En route elle (ou sans doute moi ?) se perd, tout se recoupe ou se fait signe. Pourtant Colette n’est pas Proust, ni George Sand, ni Tchekhov (dans son récit sur le bagne de Sakhaline), qui n’est pas Fenimore Cooper, ni le corpus « gothique », qui n’est pas Marx, ni Tristes Tropiques ou Retour à Lemberg. Faux et vrais miroirs tremblés. Contiguités. Cousinage. Vertiges. On devient un peu fou, on reste curieux, mais fatigué.

Je ne me suis pas vraiment noyée dans ce flot trop grand, j’avais plutôt l’impression, au fur et à mesure que je lisais les 398 pages, que mon état relevait de l’indigestion, sans doute que je lisais mal, mais, oui, j’avais envie de finir, temps qui se ronge lui-même, j’en avais marre des mots qui à la longue me semblaient enfilés comme des perles sur le fil d’une problématique aussi universelle, qui contient le temps, la vie, la mort et la façon de survivre ou pas, les contraintes et les désirs de liberté.

Ce livre me rappelle - sans qu’Emmanuelle Loyer l’évoque le moins du monde -, le tissu magique imaginé par Mme d’Aulnoy dans je ne sais plus lequel de ses Contes, L’Oiseau bleu, peut-être, ou Gracieuse et Percinet : l’histoire et la figuration du monde y existent dépeintes sur un tissu si fin qu’il tient plié magiquement dans une noisette, en somme, le Mythe de la connaissance totale portative.
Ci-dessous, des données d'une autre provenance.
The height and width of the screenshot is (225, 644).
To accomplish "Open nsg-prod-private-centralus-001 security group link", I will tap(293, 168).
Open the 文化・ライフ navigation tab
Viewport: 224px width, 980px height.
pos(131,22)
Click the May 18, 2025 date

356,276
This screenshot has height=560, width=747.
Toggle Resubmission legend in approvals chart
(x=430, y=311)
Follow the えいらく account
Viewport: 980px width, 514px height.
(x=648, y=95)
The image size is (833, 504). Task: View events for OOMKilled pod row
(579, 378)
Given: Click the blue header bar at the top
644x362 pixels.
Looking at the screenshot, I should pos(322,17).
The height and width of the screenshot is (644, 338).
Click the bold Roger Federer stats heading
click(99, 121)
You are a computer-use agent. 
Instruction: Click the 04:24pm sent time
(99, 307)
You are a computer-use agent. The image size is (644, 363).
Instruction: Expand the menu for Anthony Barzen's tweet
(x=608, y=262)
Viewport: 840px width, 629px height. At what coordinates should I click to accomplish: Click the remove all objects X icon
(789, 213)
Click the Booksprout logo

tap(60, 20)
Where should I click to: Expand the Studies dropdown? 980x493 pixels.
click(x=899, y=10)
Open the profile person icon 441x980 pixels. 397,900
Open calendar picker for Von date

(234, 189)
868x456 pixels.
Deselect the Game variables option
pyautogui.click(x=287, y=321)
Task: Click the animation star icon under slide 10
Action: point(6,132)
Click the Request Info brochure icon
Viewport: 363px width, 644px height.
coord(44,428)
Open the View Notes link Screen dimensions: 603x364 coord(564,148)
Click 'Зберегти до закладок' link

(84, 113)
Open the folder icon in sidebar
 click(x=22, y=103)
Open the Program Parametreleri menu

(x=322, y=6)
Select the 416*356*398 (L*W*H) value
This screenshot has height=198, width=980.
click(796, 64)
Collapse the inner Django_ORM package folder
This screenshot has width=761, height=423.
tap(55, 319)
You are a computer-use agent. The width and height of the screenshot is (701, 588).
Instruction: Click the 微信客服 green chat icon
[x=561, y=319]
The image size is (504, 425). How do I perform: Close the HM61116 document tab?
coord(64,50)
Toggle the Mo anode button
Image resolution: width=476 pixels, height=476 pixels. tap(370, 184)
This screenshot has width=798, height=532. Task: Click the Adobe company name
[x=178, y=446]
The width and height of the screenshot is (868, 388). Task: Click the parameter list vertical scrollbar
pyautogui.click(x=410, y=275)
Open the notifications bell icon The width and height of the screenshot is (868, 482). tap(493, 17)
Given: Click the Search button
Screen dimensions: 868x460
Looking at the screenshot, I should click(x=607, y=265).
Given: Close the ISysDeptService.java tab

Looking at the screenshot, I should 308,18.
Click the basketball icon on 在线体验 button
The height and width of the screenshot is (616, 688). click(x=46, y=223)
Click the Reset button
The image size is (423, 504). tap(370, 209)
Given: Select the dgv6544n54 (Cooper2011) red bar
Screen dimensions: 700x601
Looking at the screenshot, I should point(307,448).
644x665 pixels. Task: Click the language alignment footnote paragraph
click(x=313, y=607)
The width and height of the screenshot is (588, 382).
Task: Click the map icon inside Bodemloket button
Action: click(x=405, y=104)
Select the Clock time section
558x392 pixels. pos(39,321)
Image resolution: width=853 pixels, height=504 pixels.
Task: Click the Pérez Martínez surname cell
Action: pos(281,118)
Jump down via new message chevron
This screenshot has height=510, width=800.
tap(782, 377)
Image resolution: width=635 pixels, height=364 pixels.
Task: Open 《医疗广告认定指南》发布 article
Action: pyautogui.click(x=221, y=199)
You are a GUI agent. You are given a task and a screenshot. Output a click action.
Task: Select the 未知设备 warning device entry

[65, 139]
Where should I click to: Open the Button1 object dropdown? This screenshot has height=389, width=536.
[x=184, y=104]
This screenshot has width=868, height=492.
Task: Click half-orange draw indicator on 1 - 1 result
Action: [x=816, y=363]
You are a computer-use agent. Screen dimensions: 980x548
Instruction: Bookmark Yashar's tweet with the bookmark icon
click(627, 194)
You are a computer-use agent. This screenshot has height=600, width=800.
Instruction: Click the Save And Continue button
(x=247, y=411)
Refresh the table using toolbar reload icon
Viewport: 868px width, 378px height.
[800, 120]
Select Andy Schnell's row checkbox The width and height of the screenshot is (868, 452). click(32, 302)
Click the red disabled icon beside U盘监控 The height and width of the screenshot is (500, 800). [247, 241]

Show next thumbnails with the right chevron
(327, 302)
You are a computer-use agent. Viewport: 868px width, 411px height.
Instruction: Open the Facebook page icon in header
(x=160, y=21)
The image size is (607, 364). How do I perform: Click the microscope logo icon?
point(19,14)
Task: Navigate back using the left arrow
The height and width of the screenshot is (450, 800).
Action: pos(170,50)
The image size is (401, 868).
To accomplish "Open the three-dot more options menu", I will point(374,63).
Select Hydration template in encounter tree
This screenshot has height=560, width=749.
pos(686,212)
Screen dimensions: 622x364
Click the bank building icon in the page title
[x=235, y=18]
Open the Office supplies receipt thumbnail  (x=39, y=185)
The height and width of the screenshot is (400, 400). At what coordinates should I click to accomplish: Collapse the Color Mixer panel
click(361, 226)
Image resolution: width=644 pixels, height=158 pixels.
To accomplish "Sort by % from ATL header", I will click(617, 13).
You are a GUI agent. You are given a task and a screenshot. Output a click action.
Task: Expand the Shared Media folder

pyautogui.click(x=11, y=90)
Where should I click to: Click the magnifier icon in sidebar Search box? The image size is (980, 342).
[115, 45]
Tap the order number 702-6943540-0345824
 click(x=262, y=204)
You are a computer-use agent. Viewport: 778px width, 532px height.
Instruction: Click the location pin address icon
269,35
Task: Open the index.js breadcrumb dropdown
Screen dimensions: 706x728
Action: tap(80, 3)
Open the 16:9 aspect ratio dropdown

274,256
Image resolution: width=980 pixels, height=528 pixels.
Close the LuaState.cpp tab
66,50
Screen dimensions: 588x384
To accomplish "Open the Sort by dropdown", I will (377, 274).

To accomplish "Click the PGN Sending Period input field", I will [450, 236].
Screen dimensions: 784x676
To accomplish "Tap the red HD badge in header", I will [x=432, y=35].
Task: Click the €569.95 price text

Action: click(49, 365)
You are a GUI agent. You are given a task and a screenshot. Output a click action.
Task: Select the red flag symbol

Contrairement à mon intention première, annoncée dans ma dernière chronique, je n’ai pas envie de faire un vrai compte rendu, aucune envie d’ajouter des mots aux mots chatoyants d’Emmanuelle Loyer, ni de compresser la noisette dans une autre noisette.

Post-scriptum

Voici le sommaire de l’ouvrage

Première partie
Monde d’hier, savoirs d’aujourd’hui
1 – Le dernier des Mohicans
2 – Les sorcières de George Sand
3 – L’Ange de l’Histoire
4 – Le prince et le gueux
5 – Le monde magique d’Ernesto De Martino
6 – Réalités exotiques
7 – La tristesse du témoin

Deuxième partie
Les Ecrivains et leur présent. Les Illusions perdues
8 – Les Enfants de Marx et d’Emile de Girardin : les injonctions du présent
9 - Mélancolies historiques
10 - L’avenir au XIXe siècle

Troisième partie : Écrire la catastrophe
11 – Le fantôme de la Révolution française
12 – La Révolution industrielle entre chien et loup
13 – Le roman de la guerre moderne
14 – Halluciner l’Histoire
15 – Sur la ruine des mots
16 – Sur les traces de Sebald : les contre-allées de l’Histoire

Quatrième partie : Suspendre/surprendre le Temps : devenir contemporain
17 – Un art du temps
18 – Le temps qui reste
19 – La longue durée de la Drina
20 – La face de la Terre

Remerciements

Notes

[1Je me dois de dire que, grâce à elle, j’ai appris l’existence de Patrick Leigh Fermor (1915-2011)-, un Anglais, par ailleurs grand écrivain voyageur et héros de la Deuxième guerre mondiale, qui a parcouru à pied la Rhénanie, la Bavière et la vallée du Danube poussant jusqu’à Istanbul dans les deux premières années du régime nazi et a raconté cette expérience : la traduction française de ce récit, Dans la nuit et le vent, est parue chez Payot en 3 tomes et réédité ailleurs.